ゲノム科学リソース分野の堀居拓郎准教授と畑田出穂教授のグループは、熊本大学、理化学研究所、山口大学との共同研究で、父親の精子に生じた「DNA配列以外の変化」が子どもに受け継がれ、体質や病気の発症リスクに影響することを世界で初めて証明しました。
従来、子どもの特徴は親から受け継いだDNA配列のみで決まると考えられていました。しかし近年、親のストレスや病気、加齢などが精子や卵子の遺伝子機能に関わる情報を変化させ、次世代に影響する可能性が指摘されていましたが、直接的な証拠はありませんでした。

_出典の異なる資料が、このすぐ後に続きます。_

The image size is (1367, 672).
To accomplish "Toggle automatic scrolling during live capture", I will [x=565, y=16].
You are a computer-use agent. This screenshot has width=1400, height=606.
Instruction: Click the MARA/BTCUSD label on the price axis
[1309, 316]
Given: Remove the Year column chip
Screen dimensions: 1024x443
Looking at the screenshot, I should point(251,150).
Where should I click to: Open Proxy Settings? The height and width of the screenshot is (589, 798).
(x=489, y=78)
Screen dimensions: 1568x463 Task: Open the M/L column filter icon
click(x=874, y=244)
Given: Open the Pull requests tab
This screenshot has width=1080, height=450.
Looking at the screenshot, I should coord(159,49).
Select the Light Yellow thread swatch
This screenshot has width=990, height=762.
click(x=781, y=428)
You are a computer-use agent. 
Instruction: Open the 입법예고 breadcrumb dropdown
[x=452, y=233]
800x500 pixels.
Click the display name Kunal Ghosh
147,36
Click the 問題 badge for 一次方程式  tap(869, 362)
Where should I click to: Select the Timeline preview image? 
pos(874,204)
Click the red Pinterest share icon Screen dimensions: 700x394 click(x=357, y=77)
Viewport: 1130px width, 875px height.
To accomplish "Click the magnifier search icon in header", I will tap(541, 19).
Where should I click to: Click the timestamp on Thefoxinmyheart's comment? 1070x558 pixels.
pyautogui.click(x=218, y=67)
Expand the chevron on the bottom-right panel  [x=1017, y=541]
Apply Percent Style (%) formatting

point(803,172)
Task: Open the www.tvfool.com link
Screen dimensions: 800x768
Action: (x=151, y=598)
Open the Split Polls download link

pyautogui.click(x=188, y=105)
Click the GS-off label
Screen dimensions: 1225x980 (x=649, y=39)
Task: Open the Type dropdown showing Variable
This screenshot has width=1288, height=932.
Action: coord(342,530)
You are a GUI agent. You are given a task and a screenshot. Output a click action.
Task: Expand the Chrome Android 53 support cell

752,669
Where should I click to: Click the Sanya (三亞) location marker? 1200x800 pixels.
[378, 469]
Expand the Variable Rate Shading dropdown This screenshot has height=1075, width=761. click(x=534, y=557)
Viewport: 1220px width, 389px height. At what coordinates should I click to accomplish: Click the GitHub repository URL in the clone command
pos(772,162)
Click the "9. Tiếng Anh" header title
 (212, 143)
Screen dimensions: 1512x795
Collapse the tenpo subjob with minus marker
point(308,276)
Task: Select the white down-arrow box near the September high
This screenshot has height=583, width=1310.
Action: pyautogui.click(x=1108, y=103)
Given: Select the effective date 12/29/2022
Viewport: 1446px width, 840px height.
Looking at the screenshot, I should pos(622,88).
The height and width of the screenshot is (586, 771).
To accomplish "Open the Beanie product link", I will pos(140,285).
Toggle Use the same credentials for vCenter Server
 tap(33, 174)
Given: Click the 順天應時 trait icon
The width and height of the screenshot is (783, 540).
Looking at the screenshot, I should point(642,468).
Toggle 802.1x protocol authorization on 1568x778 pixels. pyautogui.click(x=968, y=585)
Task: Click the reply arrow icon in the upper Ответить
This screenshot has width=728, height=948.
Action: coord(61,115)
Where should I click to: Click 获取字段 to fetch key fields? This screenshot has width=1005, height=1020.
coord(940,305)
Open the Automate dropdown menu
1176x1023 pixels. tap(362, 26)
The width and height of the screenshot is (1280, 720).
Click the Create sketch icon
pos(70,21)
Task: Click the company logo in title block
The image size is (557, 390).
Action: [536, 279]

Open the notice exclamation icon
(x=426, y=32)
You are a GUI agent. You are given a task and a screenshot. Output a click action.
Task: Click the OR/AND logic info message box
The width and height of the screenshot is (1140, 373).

今回、研究チームはDNA配列を変えずに精子の特定領域の遺伝子機能を調節する新技術を開発し、マウスの精子でシルバー・ラッセル症候群に類似した状態を再現。その結果、この変化は受精後も子に受け継がれ、成長や体の特徴に異常が生じることを確認しました。
この成果は、精子を介した病気の次世代への影響のメカニズム解明に貢献し、将来的には精子の異常を正常化する新たな治療法開発につながることが期待されます。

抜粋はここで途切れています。